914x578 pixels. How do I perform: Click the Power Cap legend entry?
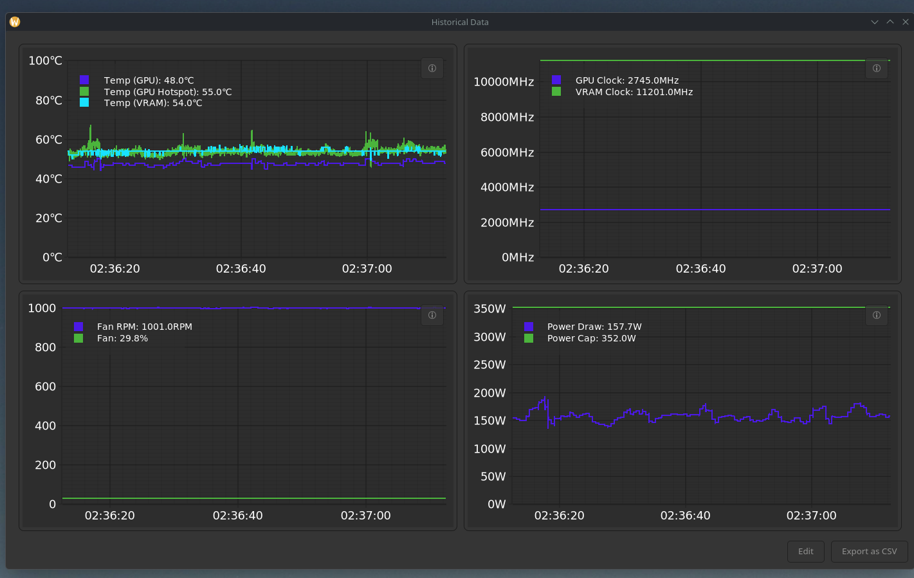point(591,338)
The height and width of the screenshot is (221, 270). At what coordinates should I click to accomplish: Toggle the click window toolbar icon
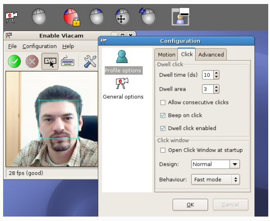point(50,63)
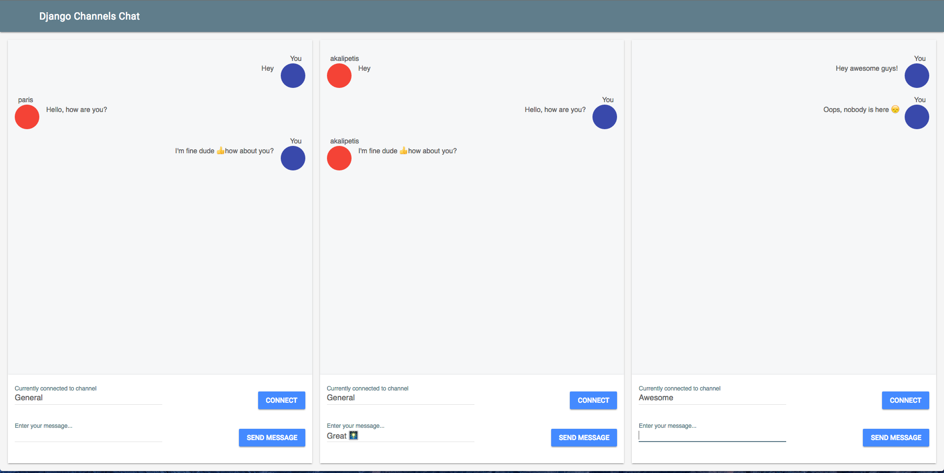This screenshot has height=473, width=944.
Task: Click SEND MESSAGE in the rightmost panel
Action: 895,438
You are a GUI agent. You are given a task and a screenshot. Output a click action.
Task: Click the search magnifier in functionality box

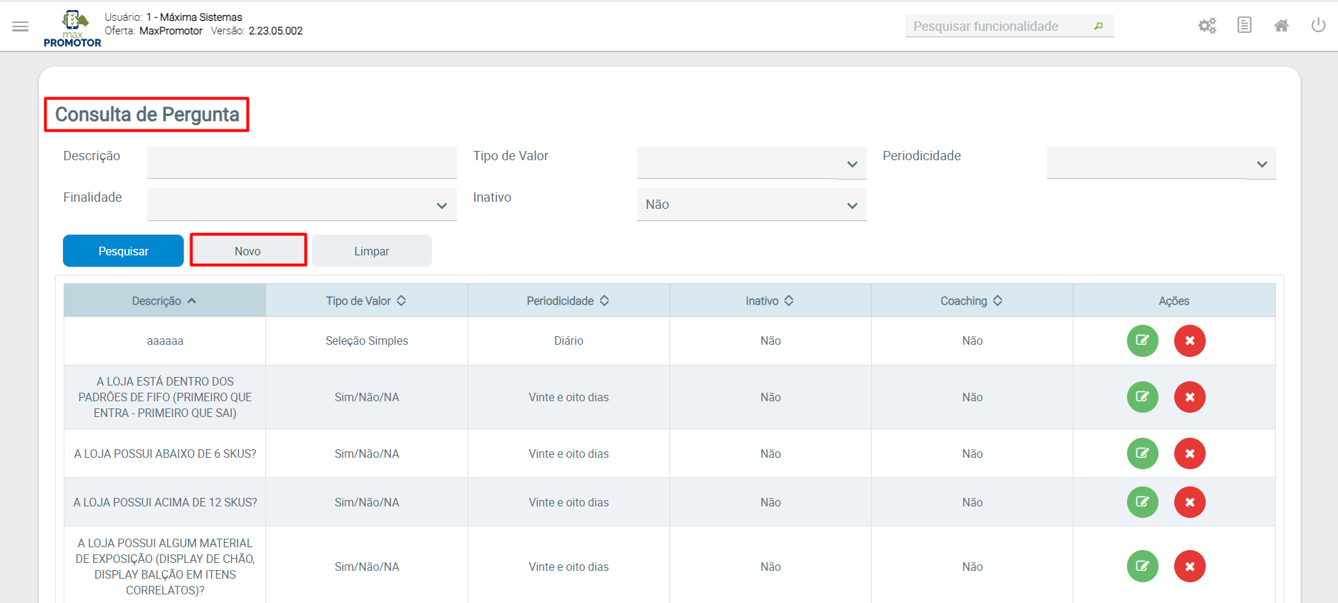(x=1098, y=26)
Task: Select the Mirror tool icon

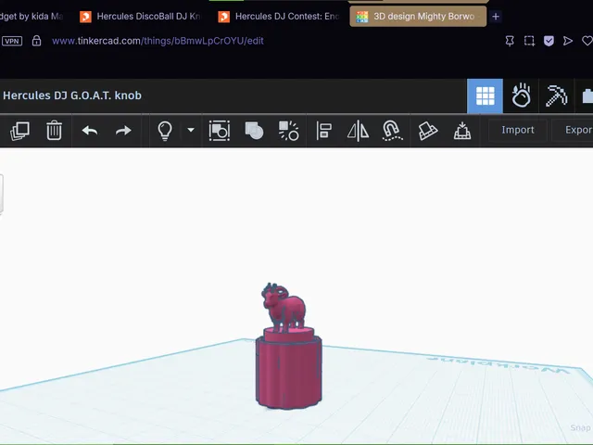Action: 358,131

Instructions for the task: Extract the material from its very start through the line that contains "(x=1098, y=26)", copying every line in that span word for word with both ends included. Omit the pictures from your answer.

Output for this exercise:
914x578 pixels. How do I perform: Click the Power Cap legend entry?
point(591,338)
The height and width of the screenshot is (221, 270). At what coordinates should I click to accomplish: Toggle the click window toolbar icon
point(50,63)
This screenshot has height=473, width=944.
Task: Click SEND MESSAGE in the rightmost panel
Action: 895,438
You are a GUI agent. You are given a task and a screenshot. Output a click action.
Task: Click the search magnifier in functionality box

(x=1098, y=26)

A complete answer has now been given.